Swart v. Premier Parks Corp., 10th Cir. (2004)
Swart v. Premier Parks Corp., 10th Cir. (2004)
Swart v. Premier Parks Corp., 10th Cir. (2004)
FEB 19 2004
PATRICK FISHER
Clerk
PATRICIA D. SWART,
Plaintiff-Appellant,
v.
PREMIER PARKS CORPORATION;
SIX FLAGS ELITCH GARDENS,
No. 03-1048
(D.C. No. 00-D-2105)
(D. Colo.)
Defendants-Appellees.
ORDER AND JUDGMENT
After examining the briefs and appellate record, this panel has determined
unanimously that oral argument would not materially assist the determination of
this appeal.
This order and judgment is not binding precedent, except under the
doctrines of law of the case, res judicata, and collateral estoppel. The court
generally disfavors the citation of orders and judgments; nevertheless, an order
and judgment may be cited under the terms and conditions of 10th Cir. R. 36.3.

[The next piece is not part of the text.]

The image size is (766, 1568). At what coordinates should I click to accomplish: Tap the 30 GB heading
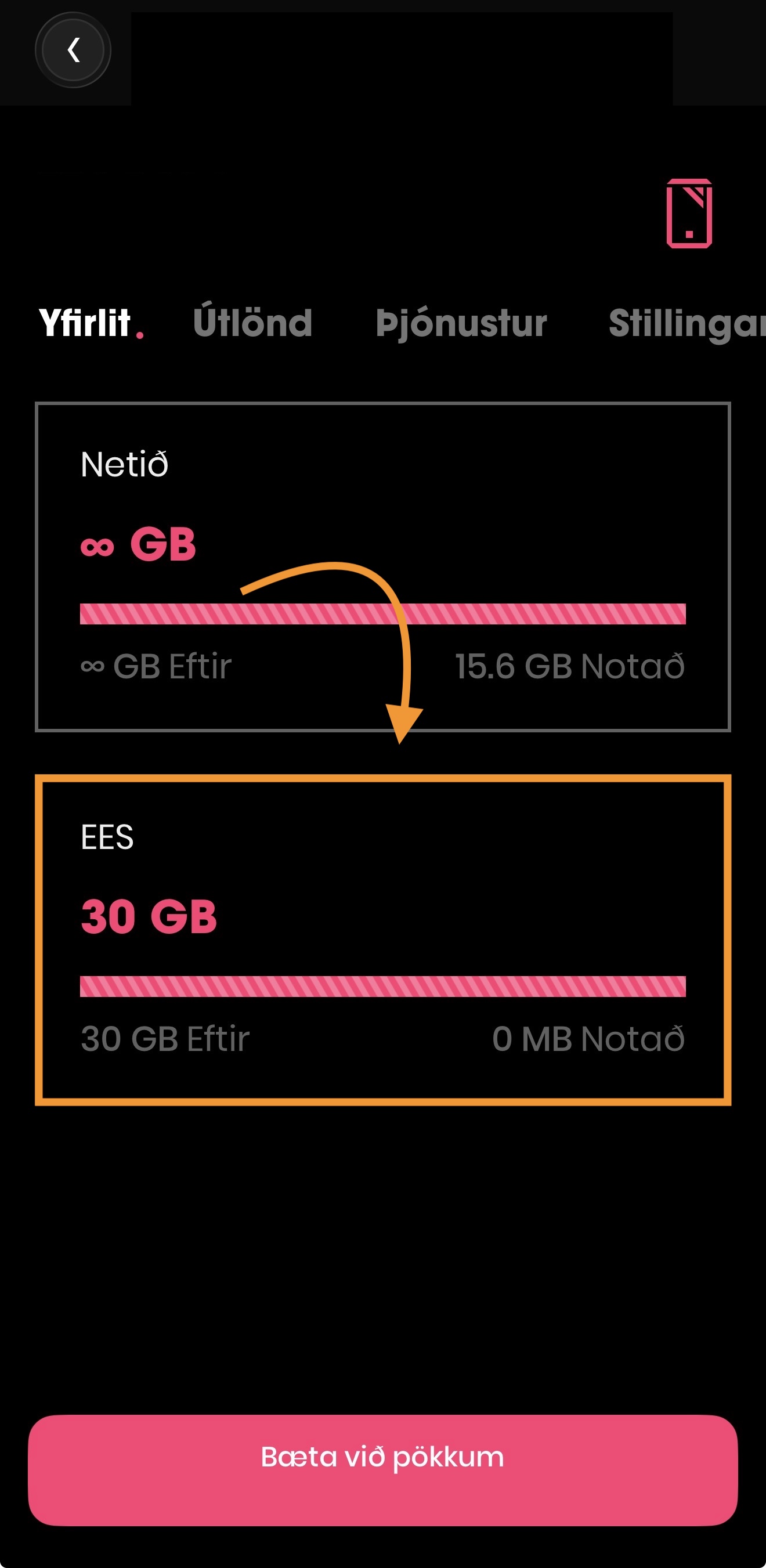click(x=149, y=916)
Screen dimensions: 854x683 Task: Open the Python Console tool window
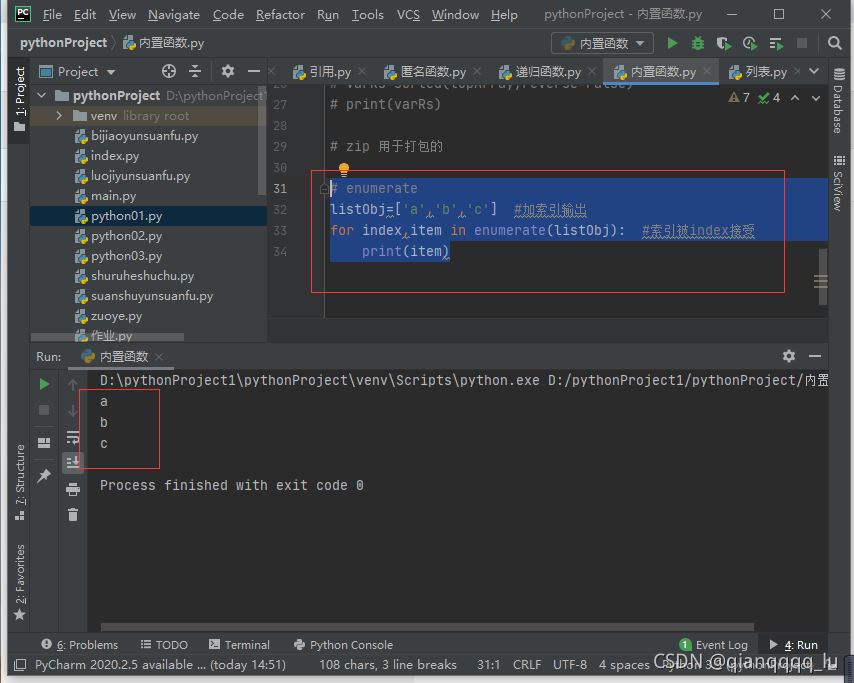(343, 645)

Plaintiff Patricia Swart appeals from a jury verdict rendered in favor of her
former employer, Premier Parks and Six Flags Elitch Gardens (Elitch) on her suit
alleging Elitch discharged her because of her disability, in violation of the
Americans with Disabilities Act, 42 U.S.C. 12101 to 12213 (ADA). She
challenges the district courts instruction to the jury regarding the impairments
she claimed and the major life activities affected by those impairments. We have
jurisdiction under 28 U.S.C. 1291, and we affirm.
I.
Plaintiff was hired in 1996 by Elitch, an amusement park, as a seasonal
employee. As such, she was laid off at the end of each park season, usually
October, and rehired at the start of the next. At the end of the 1998 season,
however, she was accepted for a position in Elitchs corporate loss prevention
department. She began work in October 1998 and worked there year-round until
her termination in October 1999. Plaintiff believed her new job was a permanent,
year-round position; Elitch contended at trial that the position was seasonal.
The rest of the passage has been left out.